The most powerful aftershock since the September earthquake, lasting at least 30 seconds and measuring magnitude 6.6, struck at 00:45 UTC on 24 October 2012 (18:45 on 23 October, locally) near the town of Hojancha in the Nicoya Peninsula. In San José, people rushed to the streets out of fear. A thunderous sound accompanying the aftershock was reported by residents in Matapalo.

=== Damage ===

There were reports of homes destroyed in the cantons of Hojancha, Nicoya, Nandayure, and Santa Cruz of the province of Guanacaste. Building damage was reported in San José, including broken windows, cracks on walls, and materials detached from the buildings. In the city center of San José, many people stopped working and grouped on the streets waiting for safety checks for the buildings. In total, at least 169 houses were damaged. Cracks were found at the dyke protecting Filadelfia from the Tempisque River. The Hospital Monseñor Sanabria in Puntarenas suffered damage, and the building was partially closed.

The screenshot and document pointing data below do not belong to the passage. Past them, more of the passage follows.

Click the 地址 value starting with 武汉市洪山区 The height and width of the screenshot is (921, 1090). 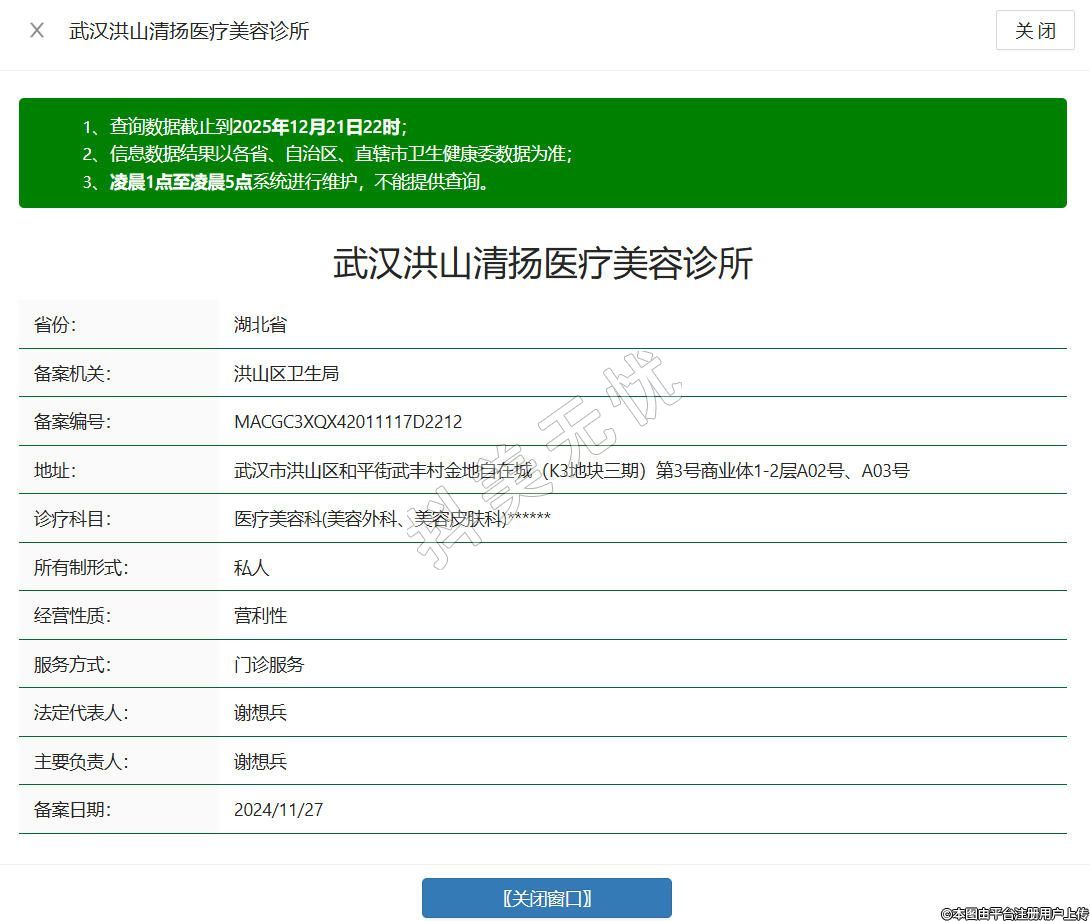tap(571, 470)
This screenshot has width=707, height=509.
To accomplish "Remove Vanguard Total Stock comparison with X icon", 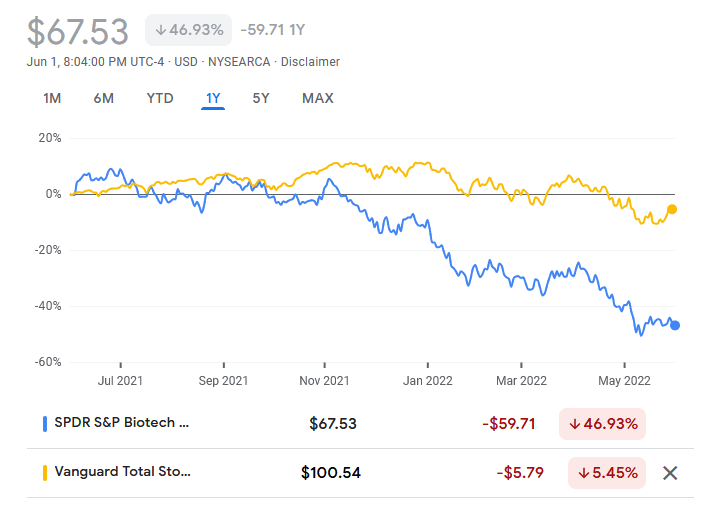I will coord(670,473).
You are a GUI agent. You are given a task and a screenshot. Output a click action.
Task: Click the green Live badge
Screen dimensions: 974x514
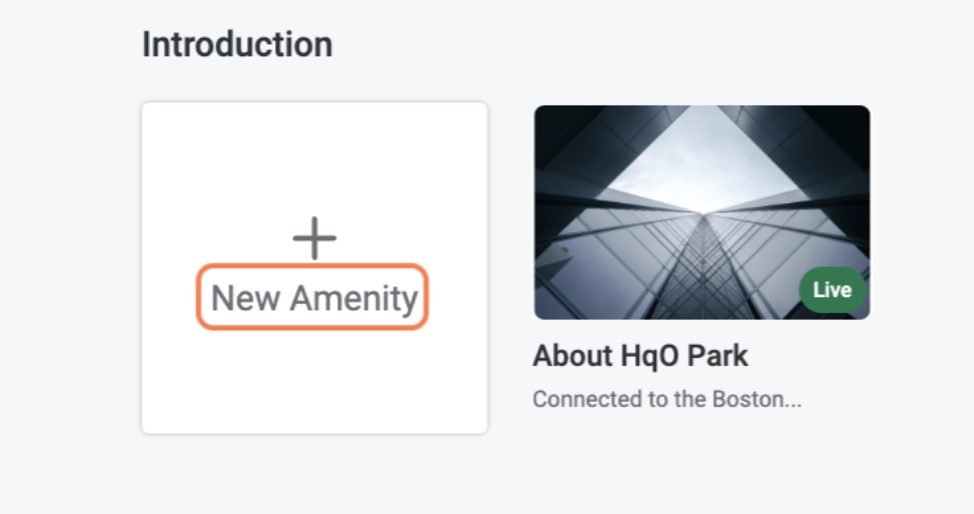(x=832, y=291)
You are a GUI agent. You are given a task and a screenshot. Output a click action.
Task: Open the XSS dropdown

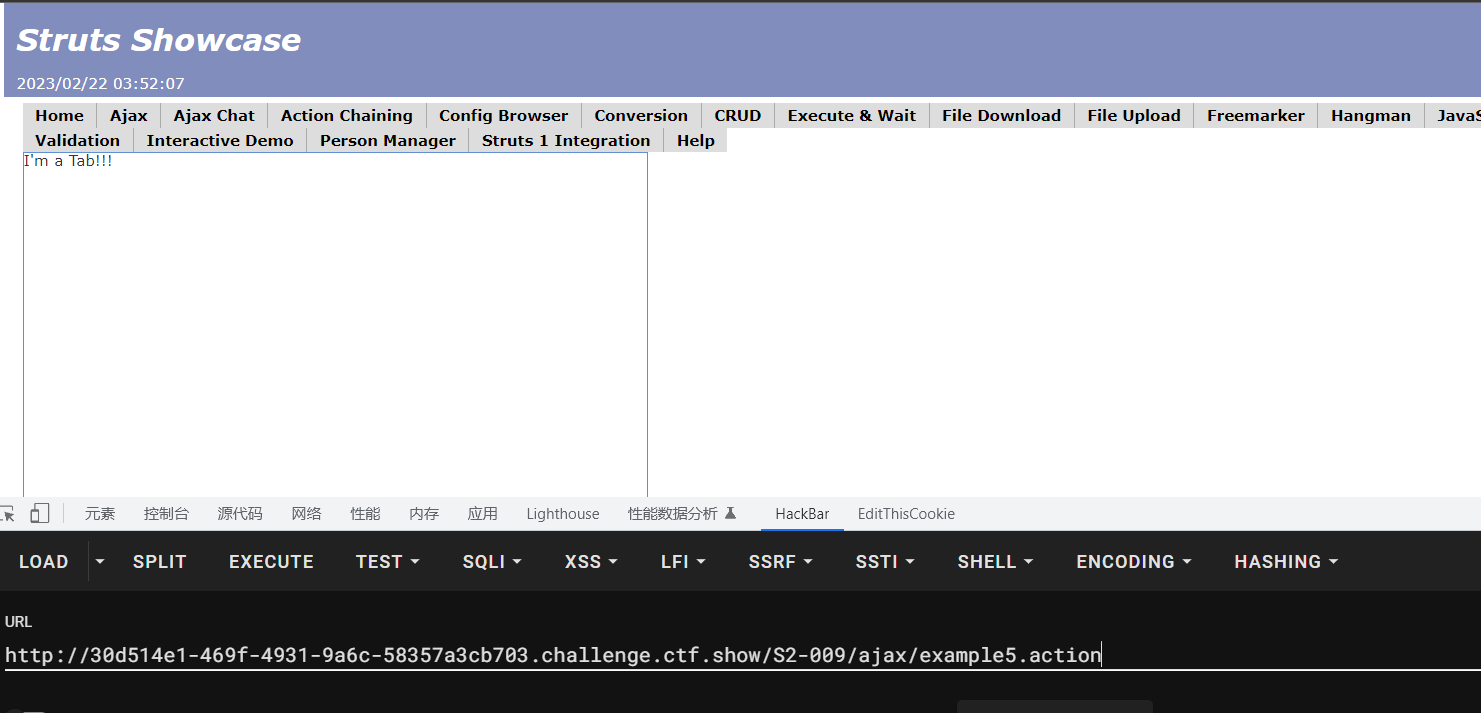coord(591,562)
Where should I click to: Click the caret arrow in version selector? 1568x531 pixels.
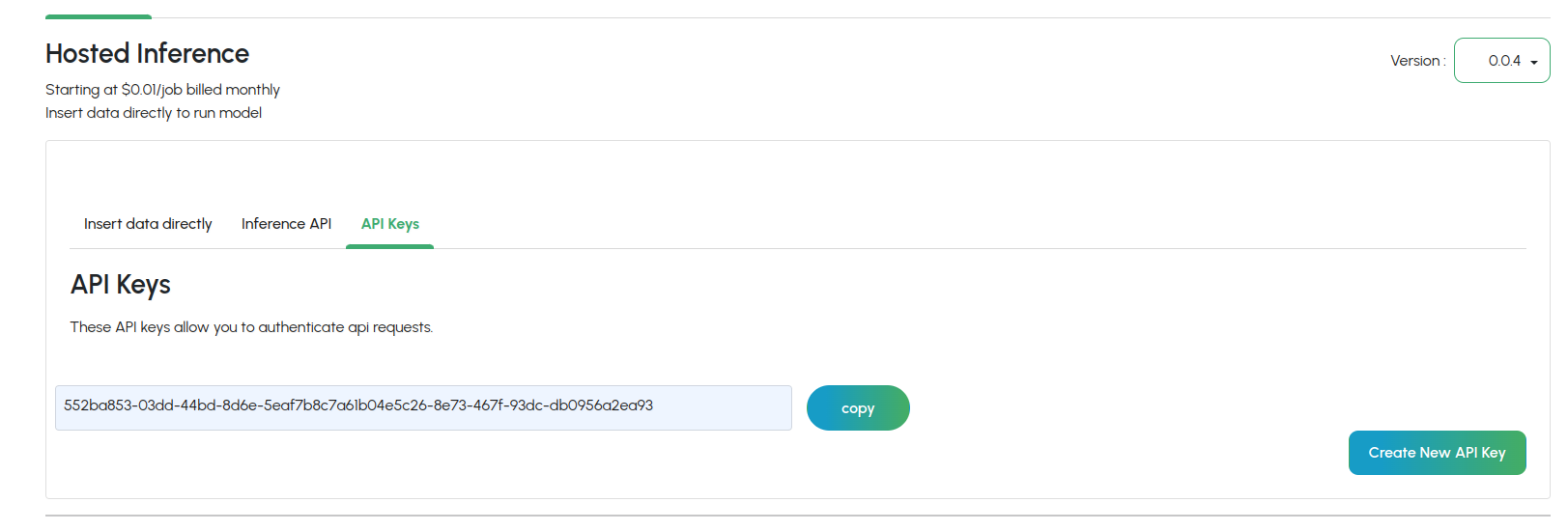click(x=1534, y=63)
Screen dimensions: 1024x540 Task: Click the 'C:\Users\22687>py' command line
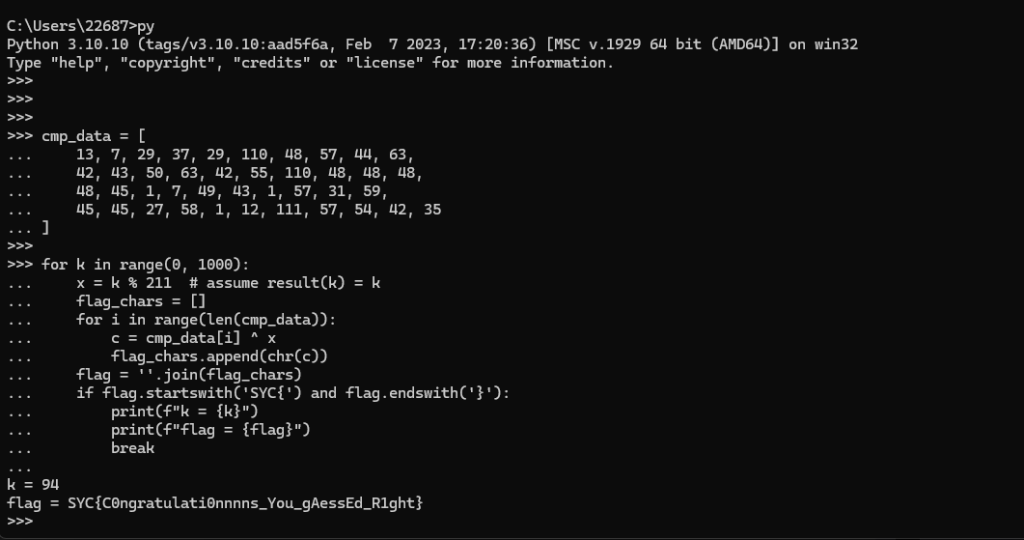pyautogui.click(x=80, y=25)
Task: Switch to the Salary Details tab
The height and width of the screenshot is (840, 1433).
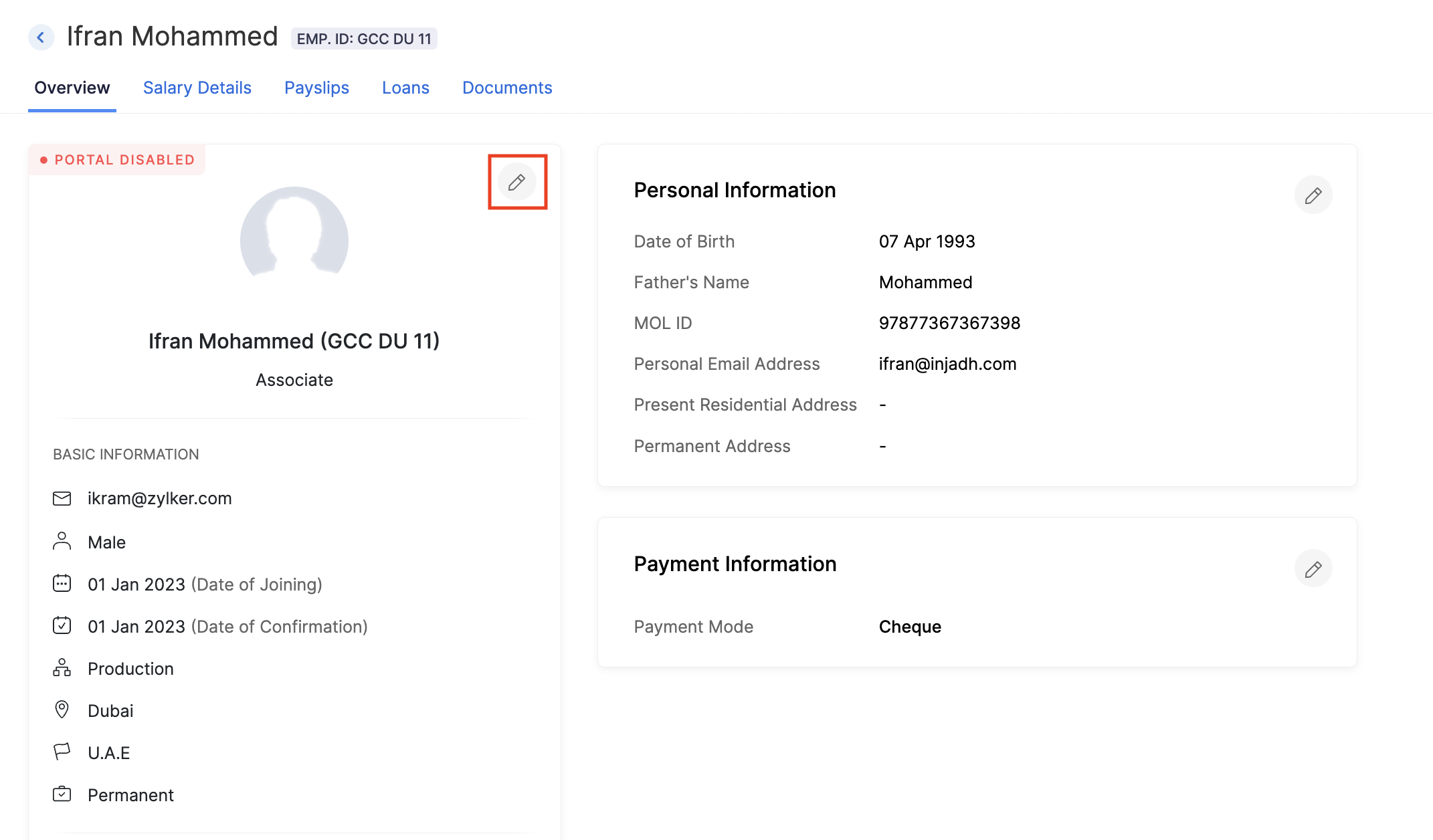Action: pyautogui.click(x=197, y=88)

School classes were cancelled for one day in stricken areas and students were evacuated. Fifty-five thousand people were deprived of running water in the provinces of Puntarenas and Guanacaste. A water tank in Filadelfia collapsed. Power losses were reported in some areas in and around the capital city San José and in the Nicoya Peninsula and the Chira Island. GSM and 3G services were interrupted in some places near the epicentre.

== Relief and reconstruction ==

Following the earthquake, the Ministry of Public Education announced that 56 schools in the country would have to be demolished and rebuilt at a preliminary cost of ₡3 billion (US$6 million). The final bill will be higher, however, because many other schools suffered lesser damage which also requires repair. The Costa Rican Red Cross deployed emergency teams with about 205 members and 66 vehicles. According to a preliminary estimation from the Costa Rican government, the earthquake caused a loss of about ₡22.36 billion (US$44.8 million). Facing the damage, the president of Costa Rica expressed the need of a loan from the World Bank.